● **Available data**:
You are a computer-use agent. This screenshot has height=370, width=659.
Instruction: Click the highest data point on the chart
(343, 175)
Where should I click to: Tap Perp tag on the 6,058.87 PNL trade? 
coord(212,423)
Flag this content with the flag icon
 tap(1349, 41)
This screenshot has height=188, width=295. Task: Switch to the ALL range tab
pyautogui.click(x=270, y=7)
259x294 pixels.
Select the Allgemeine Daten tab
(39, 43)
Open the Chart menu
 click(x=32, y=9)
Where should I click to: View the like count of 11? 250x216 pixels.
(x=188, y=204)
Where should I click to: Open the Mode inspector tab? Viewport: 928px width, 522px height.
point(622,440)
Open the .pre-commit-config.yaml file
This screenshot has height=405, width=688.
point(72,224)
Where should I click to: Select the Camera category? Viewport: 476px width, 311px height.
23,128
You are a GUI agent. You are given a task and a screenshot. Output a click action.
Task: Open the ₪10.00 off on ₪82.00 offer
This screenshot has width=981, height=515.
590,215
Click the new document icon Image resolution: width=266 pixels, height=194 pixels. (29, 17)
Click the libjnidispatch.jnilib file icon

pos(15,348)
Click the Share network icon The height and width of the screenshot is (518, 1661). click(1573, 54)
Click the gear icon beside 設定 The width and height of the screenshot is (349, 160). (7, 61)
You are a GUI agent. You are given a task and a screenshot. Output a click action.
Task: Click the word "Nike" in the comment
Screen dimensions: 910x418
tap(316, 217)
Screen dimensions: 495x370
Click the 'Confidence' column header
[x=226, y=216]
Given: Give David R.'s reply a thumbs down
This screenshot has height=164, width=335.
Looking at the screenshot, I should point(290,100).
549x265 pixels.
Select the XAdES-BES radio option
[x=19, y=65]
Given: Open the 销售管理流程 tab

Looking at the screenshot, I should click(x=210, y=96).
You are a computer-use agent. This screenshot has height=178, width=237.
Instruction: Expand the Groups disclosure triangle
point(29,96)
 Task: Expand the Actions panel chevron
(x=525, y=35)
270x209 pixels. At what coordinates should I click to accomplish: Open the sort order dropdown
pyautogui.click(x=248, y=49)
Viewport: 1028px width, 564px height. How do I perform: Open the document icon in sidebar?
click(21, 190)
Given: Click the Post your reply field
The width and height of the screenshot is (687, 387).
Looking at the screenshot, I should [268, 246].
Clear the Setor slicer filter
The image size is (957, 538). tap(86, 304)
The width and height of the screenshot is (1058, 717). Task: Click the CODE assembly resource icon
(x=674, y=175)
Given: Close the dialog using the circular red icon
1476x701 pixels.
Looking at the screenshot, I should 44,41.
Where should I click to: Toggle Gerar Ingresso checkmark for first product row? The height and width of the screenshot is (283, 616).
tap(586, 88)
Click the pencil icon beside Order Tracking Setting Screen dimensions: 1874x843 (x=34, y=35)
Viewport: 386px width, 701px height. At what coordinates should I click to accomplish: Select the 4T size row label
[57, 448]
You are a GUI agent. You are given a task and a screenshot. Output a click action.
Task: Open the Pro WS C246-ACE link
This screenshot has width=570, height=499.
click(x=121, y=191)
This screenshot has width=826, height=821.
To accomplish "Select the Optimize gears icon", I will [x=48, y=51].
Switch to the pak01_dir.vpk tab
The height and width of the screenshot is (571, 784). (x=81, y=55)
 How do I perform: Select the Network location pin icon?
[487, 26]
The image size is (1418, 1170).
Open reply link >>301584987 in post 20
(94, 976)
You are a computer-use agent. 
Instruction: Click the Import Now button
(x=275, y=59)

● **Task**: The line with "Switch to the pak01_dir.vpk tab" through the last line of the entries above: output exactly those lines and nothing else.

● **Task output**:
Switch to the pak01_dir.vpk tab
The height and width of the screenshot is (571, 784). (x=81, y=55)
 How do I perform: Select the Network location pin icon?
[487, 26]
The image size is (1418, 1170).
Open reply link >>301584987 in post 20
(94, 976)
You are a computer-use agent. 
Instruction: Click the Import Now button
(x=275, y=59)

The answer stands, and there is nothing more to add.